Introduction: Amyotrophic Lateral Sclerosis (ALS) is a motor neuron disease with 20% familial cases that are related to more than 100 missense mutations.  One of these genes is the superoxide dismutase-1 (sod-1) gene that codifies for an antioxidant protein. The sod-1(G85R)^C mutants in Caenorhabditis elegans (C. elegans) display protein inclusions and neurodegeneration in glutaminergic neurons after oxidative stress, defects in locomotion, impairment in autophagy and an increase in dysfunctional mitochondria overtime.  Therefore, we hypothesize that mitophagy, a type of selective autophagy, is impaired in an ALS model leading to an increase in behavior defects after oxidative stress induction.

Methods: The objective was to characterize worm behavior and survival of C. elegans sod-1(G85R)^C and WT (control) using nose touch avoidance, thrashing and Paraquat survival assays. Next, we evaluate possible neurodegeneration of neurons involved in the behavior test by applying a Dil staining assay. After evaluating neurodegeneration, our final objective is to construct and validate a C. elegans sod-1(G85R)^C model with ALS and fluorescent markers to determine mitophagy occurrence in neurons in the head region of the worm by measuring GFP/DsRed ratio.

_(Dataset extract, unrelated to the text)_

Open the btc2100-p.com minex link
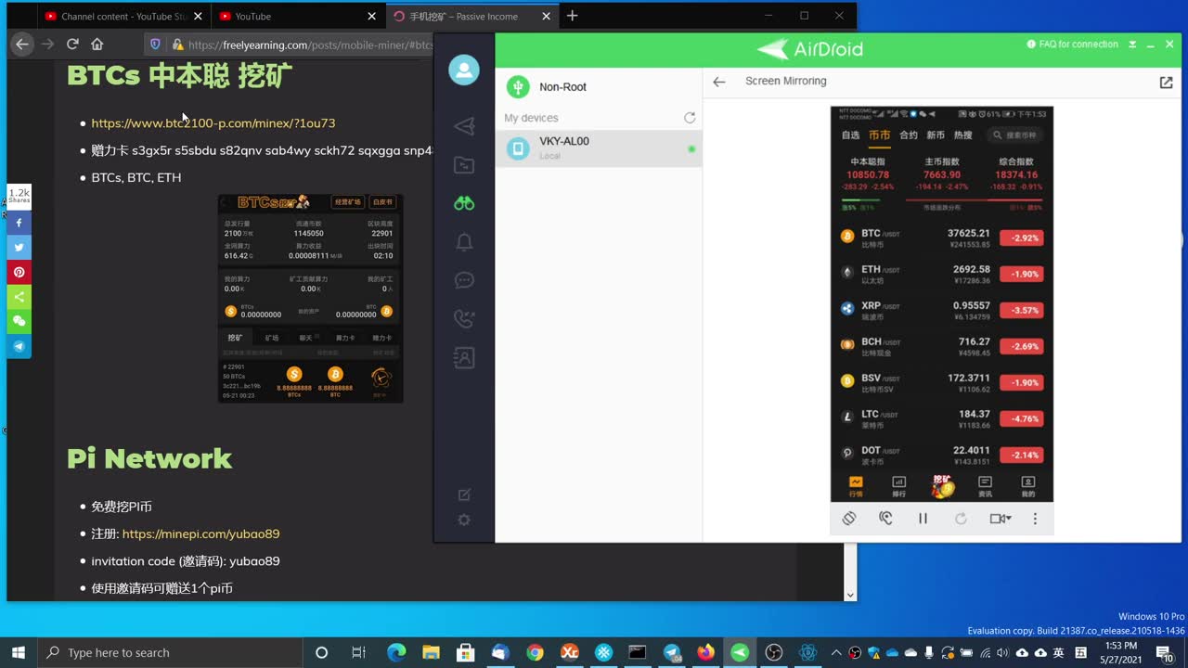The height and width of the screenshot is (668, 1188). [x=213, y=122]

The worm mutant sod-1(G85R)^C was crossed with the worm strain SJZ42 that expresses mitochondrial specific Rosella in the pan-neuronal system. We validate and characterize the worm model with behavior assays along with C. elegans sod-1^G85R and WT.

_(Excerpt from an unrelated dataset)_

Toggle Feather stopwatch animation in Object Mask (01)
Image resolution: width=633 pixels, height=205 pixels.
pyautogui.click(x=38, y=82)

Results: Behavior defects were displayed by a significant decrease in body bends in thrashing assays and a significant decrease in response in the nose-touch avoidance assays. These defects increase with oxidative stress exposure. In the Paraquat survival assay a significant decrease in survival percentage of sod-1(G85R)^C strain compared to WT was found. Only after oxidative stress exposure does the sod-1(G85R)^C strain have neurodegeneration of ASH, PHA and PHB glutaminergic neurons. The sod-1(G85R)^C and SJZ42 strain showed no mitophagy defects.

Conclusion: These results confirm that locomotion defects are a hallmark of ALS and oxidative stress exposure enhances these locomotion defects due to neurodegeneration. The neurodegeneration possibly is not related to mitophagy defects; however, further research is required.

Acknowledgements: Research was supported by an Institutional Development Award (IDeA) from the National Institute of General Medical Sciences of Health under the grant number P20GM103475, the Scientific Research Center of the PUCPR and Biomed Center of Brown University.